Gazeteci kisvesiyle, bavul dolusu evrak teslim ederken görüntülendi. Önce alkışlandı, sonra tutuklandı. Savcı cübbesi giyiyordu, dava üstüne dava açıyordu, soru sorulamaz, hikmetinden sual olunamaz tavrı sorgulanamazdı. Önce alkışlandı, sonra bir havaalanında memleketten tüyerken görüntülendi. Hâkimdi, duruşmalarda tespih çeker, uyuklar, ali kıran baş kesen havalarda, duruşma salonlarını terörize edip, ahalinin üstüne su sıktırır, gaz bombası attırırdı. Sonra, yobaz bir çetenin üyesi olarak tutuklandı. Valiydi, kentte devletin en üst düzeyde temsilcisiydi, gündüz operasyon emri verir, gecesinde ahaliyle kafa bulan paylaşımlara bile zaman bulurdu. Sonra, malum çetenin üyesi olmaktan tutuklandı... Kaymakam, genel müdür, yönetici falan, bu liste sürdü gitti, her gün yenileri eklendi, ekleniyor.
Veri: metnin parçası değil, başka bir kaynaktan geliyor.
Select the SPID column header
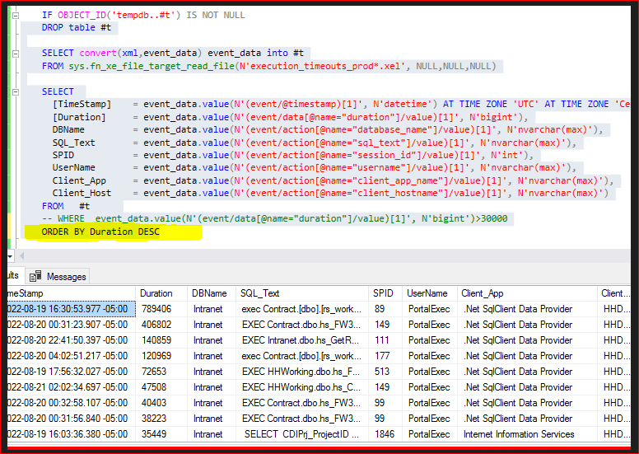Image resolution: width=639 pixels, height=454 pixels. coord(383,293)
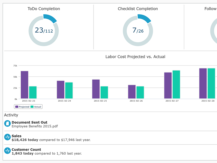Select the Projected bar for 2015-02-28

click(203, 83)
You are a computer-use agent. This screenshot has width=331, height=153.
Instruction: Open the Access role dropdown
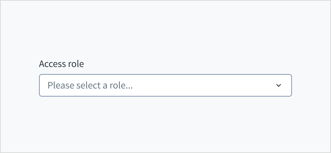[165, 85]
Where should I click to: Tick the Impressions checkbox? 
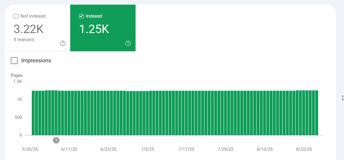[14, 61]
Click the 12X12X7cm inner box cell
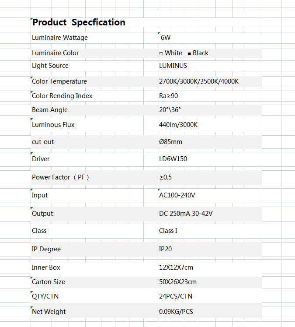The image size is (295, 327). tap(176, 267)
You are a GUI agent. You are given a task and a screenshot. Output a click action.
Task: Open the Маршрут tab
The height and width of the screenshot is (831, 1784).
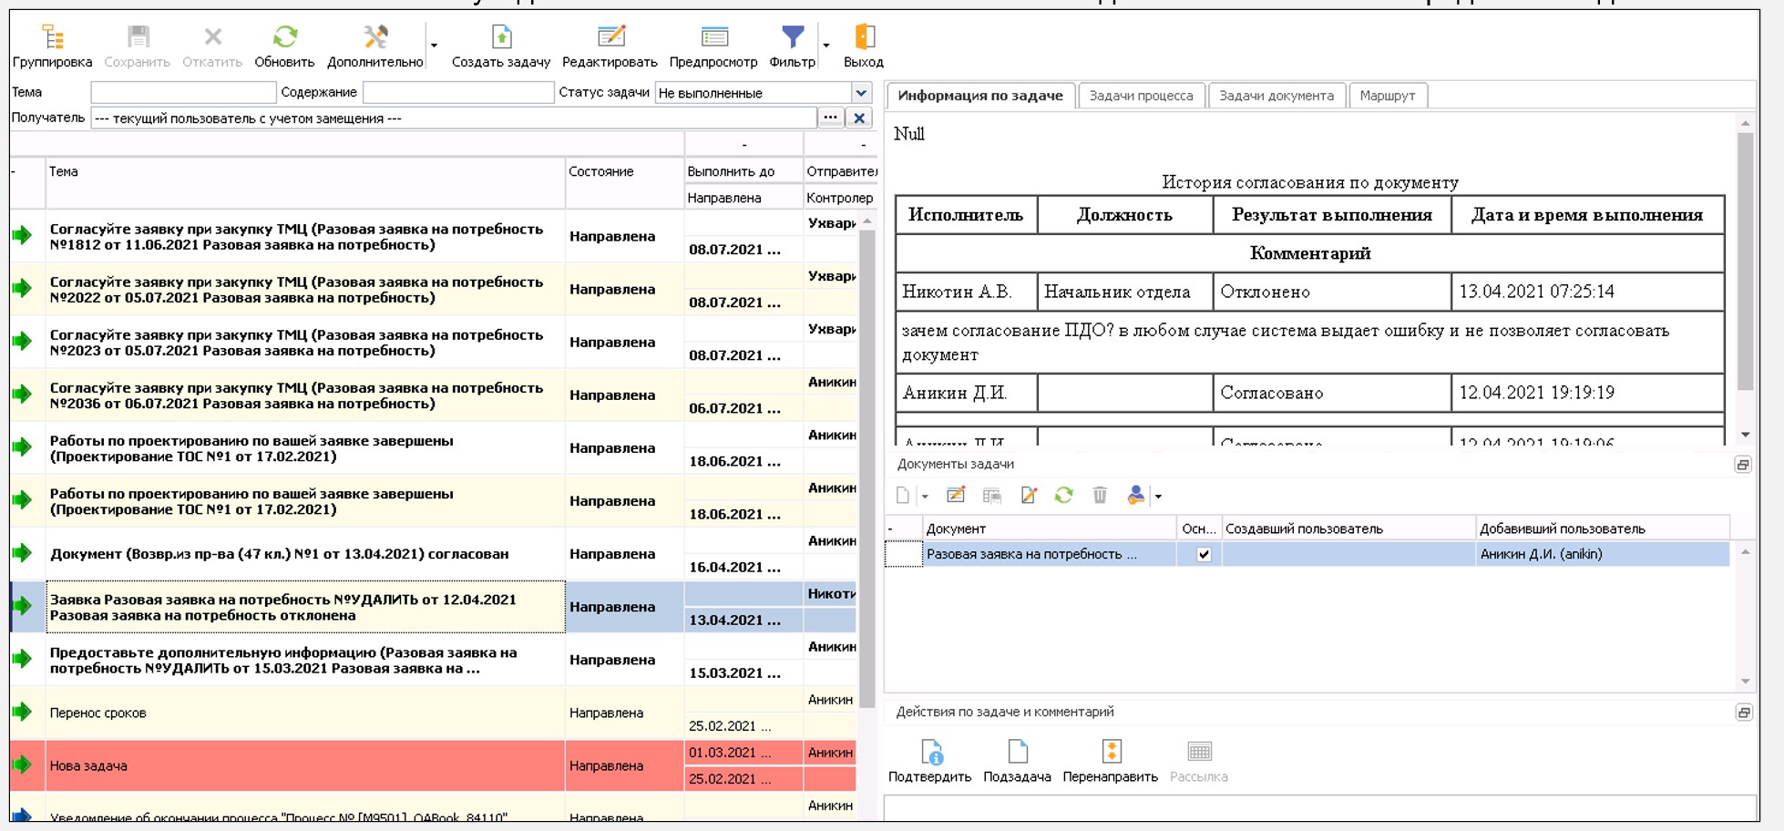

Sonra tutuklayanları tutuklayanlara ve hatta onları da tutuklayanlara geldi sıra. Sonra senin benim maaşımla geçinen, ama daha çok “ben devletim” diye geçinenlerin iplikleri pazara düşmeye başladı. Listeler yayınlandıkça, bu ülkenin kılcal damarlarına kadar girmiş, her meslekten nice insanın, meğer ne salaklıklarla iştigal ettiğini öğrendi ahali. Bir adım geriye çekilip, manzaraya “doğru” yerden bakmayı başaran her yurttaş, bu ülkenin ne hale getirildiğini görüp, dehşeti yaşadı. Örneğin koskoca cübbelilerin, makam mevki sahiplerinin; diploması “ilkokul”, makamı “abi, abla, tabur-mahalle-kurum imamı, mahrem bilmemnesi” olan nice dangozun önünde eğilip, peşinde sürüklendiğini öğrendi.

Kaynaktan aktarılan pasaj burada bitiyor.